**AANGELEVERDE TEKST**
____________________

De boeren en vissers waren de afgelopen jaren prominent in het nieuws. Om ‘de natuur te beschermen’ moeten boeren van hun land af, en vissers van hun eeuwenoude visgronden. Waar komt dat idee vandaan, dat de mens slecht is voor de natuur, en dat de natuur in reservaten beschermd dient te worden?
Het beeld dat zich aftekent na deze diepgravende studie is dat natuurbescherming al decennialang in wezen een onteigeningsbeweging is, die vanuit de VN is ingezet in 1976, en vervolgens wereldwijd haar weg heeft gevonden in nationale wetgeving. Daarnaast versterkt de tsunami van beleid een verkapte onteigeningsagenda. Het zorgt ervoor dat boeren, vissers en zelfstandige ondernemers dermate op kosten worden gejaagd, financieel en in uren, dat winstgevend ondernemen een steeds grotere uitdaging wordt. Het belemmert de vrije beroepsuitoefening, die steeds meer wordt overgenomen door bureaucraten in Den Haag en Brussel. Dit ondergraaft de middenklasse en het MKB – de ruggengraat van een vrije, innovatieve samenleving en de motor van de economie.

____________________

**TE MAKEN OPDRACHTEN**
a - Geef het deel van de tekst over natuurbescherming opnieuw weer, van "Het beeld dat" tot en met "van de economie.".
b - Beantwoord voor elke bewering met ja of nee of ze overeenkomt met de tekst over natuurbescherming, en citeer letterlijk de woorden uit die tekst die de doorslag geven: (i) de onteigeningsbeweging is in 1976 vanuit de VN ingezet; (ii) de vrije beroepsuitoefening wordt steeds meer overgenomen door bureaucraten in Amsterdam; (iii) vissers moeten van hun eeuwenoude visgronden af.

____________________

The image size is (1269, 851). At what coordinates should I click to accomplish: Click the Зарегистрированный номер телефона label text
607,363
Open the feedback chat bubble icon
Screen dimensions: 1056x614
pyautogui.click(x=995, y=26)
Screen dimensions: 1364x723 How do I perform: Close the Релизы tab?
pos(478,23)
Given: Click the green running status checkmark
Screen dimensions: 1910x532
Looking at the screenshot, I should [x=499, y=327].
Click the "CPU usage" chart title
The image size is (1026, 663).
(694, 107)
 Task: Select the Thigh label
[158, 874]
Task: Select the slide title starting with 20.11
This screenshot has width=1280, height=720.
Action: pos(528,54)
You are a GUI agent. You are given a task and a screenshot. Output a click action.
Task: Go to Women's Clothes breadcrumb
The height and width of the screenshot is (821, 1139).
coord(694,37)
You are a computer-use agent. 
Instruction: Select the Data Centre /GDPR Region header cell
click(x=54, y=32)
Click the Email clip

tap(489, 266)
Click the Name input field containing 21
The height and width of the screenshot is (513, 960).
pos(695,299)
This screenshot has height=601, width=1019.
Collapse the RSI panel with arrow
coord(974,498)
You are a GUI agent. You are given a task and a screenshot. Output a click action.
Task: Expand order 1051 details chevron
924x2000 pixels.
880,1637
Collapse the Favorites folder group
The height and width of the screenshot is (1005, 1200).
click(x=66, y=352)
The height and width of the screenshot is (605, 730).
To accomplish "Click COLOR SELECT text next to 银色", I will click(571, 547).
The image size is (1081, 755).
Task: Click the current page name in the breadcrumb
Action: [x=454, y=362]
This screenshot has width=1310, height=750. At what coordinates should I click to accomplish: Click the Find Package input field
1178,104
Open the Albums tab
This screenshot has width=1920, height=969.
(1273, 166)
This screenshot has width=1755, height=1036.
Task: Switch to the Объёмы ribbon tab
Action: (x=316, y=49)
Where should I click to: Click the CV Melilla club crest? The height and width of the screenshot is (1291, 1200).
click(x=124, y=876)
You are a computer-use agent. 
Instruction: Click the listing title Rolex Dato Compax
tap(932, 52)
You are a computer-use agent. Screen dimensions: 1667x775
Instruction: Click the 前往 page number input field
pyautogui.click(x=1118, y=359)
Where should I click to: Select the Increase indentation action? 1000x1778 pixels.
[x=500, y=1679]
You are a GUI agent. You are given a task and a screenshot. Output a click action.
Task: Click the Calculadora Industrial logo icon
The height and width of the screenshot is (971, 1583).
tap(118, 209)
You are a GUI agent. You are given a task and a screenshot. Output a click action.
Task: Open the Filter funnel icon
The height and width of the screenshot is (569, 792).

____________________

**ANTWOORDEN BIJ OPDRACHTEN**
a -
Het beeld dat zich aftekent na deze diepgravende studie is dat natuurbescherming al decennialang in wezen een onteigeningsbeweging is, die vanuit de VN is ingezet in 1976, en vervolgens wereldwijd haar weg heeft gevonden in nationale wetgeving. Daarnaast versterkt de tsunami van beleid een verkapte onteigeningsagenda. Het zorgt ervoor dat boeren, vissers en zelfstandige ondernemers dermate op kosten worden gejaagd, financieel en in uren, dat winstgevend ondernemen een steeds grotere uitdaging wordt. Het belemmert de vrije beroepsuitoefening, die steeds meer wordt overgenomen door bureaucraten in Den Haag en Brussel. Dit ondergraaft de middenklasse en het MKB – de ruggengraat van een vrije, innovatieve samenleving en de motor van de economie.

b -
(i) Ja: "die vanuit de VN is ingezet in 1976"
(ii) Nee: "die steeds meer wordt overgenomen door bureaucraten in Den Haag en Brussel"
(iii) Ja: "en vissers van hun eeuwenoude visgronden"